E direi che si è detto tutto.

Ma, sia molto chiaro, non l’ho scritto per polemica. Ci mancherebbe. L’ho scritto per avvalorare ciò che sostenevo poc’anzi: ci roviniamo con le nostre stesse mani.
Se ci si aggiunge che sembrava svanita totalmente la capacità di ball handling (come dicono gli anglosassoni) dei trequarti, che l’apertura ha avuto un piede che dire fosse caldo sarebbe come usare il cemento per fare il pane, e che infine la squadra sembrava non avere più quella infatuazione per la linea di meta che aveva permesso il rimontone a Cecina, e vedrete che potrete mettere insieme la ricetta per far venir fuori la partita di domenica.

Ma non se ne faccia un dramma. Porca miseria, le partite da dimenticare capitano sempre e a qualunque squadra. Vogliamo parlare degli All Blacks contro l’Inghilterra? No. Ecco, appunto. Bisogna anzi prendere questa partita ad esempio e cercare di limare via gli errori.

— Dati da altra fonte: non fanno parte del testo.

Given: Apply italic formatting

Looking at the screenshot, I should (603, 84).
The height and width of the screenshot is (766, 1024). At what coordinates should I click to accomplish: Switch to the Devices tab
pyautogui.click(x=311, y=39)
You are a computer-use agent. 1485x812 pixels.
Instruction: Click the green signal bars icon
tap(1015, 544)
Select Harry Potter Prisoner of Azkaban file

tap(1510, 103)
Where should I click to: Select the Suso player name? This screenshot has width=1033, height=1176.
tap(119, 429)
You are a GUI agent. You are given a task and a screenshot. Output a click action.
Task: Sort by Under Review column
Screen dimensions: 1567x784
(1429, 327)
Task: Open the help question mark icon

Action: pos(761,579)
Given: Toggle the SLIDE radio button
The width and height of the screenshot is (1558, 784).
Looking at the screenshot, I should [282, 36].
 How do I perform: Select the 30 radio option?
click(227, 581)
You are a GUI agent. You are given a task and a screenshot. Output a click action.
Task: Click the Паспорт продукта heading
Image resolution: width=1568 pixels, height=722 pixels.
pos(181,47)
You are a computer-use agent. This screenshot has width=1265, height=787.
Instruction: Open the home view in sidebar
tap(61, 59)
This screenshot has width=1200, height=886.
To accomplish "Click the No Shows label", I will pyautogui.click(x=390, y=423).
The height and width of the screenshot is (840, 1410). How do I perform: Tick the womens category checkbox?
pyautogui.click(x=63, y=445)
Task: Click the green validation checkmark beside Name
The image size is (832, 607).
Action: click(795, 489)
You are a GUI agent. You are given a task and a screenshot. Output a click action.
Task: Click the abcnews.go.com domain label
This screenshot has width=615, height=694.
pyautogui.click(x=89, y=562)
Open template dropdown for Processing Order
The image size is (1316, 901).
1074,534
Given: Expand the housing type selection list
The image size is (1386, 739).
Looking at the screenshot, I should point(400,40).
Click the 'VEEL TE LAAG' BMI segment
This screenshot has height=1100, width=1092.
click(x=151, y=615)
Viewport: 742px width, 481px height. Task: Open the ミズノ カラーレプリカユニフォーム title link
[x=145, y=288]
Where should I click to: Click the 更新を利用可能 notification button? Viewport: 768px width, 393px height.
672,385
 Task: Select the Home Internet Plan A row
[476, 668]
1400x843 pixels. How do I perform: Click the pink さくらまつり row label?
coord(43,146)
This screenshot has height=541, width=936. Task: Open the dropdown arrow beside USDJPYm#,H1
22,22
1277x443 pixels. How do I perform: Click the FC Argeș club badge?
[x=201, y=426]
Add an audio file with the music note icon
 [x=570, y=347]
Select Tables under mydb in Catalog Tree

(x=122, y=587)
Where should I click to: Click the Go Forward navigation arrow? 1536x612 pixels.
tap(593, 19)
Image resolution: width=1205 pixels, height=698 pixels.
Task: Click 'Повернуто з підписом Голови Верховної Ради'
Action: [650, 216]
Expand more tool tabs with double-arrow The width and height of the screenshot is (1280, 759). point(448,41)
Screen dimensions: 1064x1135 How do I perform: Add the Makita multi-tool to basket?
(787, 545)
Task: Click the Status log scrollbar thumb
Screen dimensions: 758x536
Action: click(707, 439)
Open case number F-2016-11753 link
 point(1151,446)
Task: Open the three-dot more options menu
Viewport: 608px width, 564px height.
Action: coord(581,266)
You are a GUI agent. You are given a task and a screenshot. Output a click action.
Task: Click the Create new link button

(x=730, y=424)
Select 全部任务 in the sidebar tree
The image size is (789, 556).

Certo, potreste obiettare che più che una lima servirebbe una pialla, ma non si deve avere fretta? Nelle partite precedenti gli errori erano meno e la concentrazione era forse maggiore. Tutto quello che si deve fare, dunque, è tornare indietro, piantare i piedi nella neve per schiarirsi le idee, e auto convincersi di questo: Siamo forti. Basta solo che vogliamo fermamente dimostrarlo agli avversari. Le capacità, l’ho detto ormai una frana di volte, ci sono tutte (e sberle ad elicottero per chi sostiene il contrario).

Con questa convinzione, il resto verrà da se. L’Oracolo di Delfi recava un’incisione che riportava il motto “conosci te stesso”: noi ben sappiamo chi siamo; e perfino cosa siamo capaci di fare e dove vogliamo arrivare. Ma l’Oracolo riportava sempre una precisazione: “non sia tracotanza, ma fiducia”. Concludo riassumendo: ci vuole calma e fiducia. E l’occhio della tigre, perché gli altri non giocano contro di noi tanto per farsi una corsetta mattutina.  Domenica, ci aspettano a Prato. Media temperatura ma fango e pioggia. Occhio, ci sarà da immergere le mani nel Vinavil. Palle perse e placcaggi sbagliati non potranno essere contemplati. Tanto per non mettere nessun tipo di pressione. Avanti Piacenza!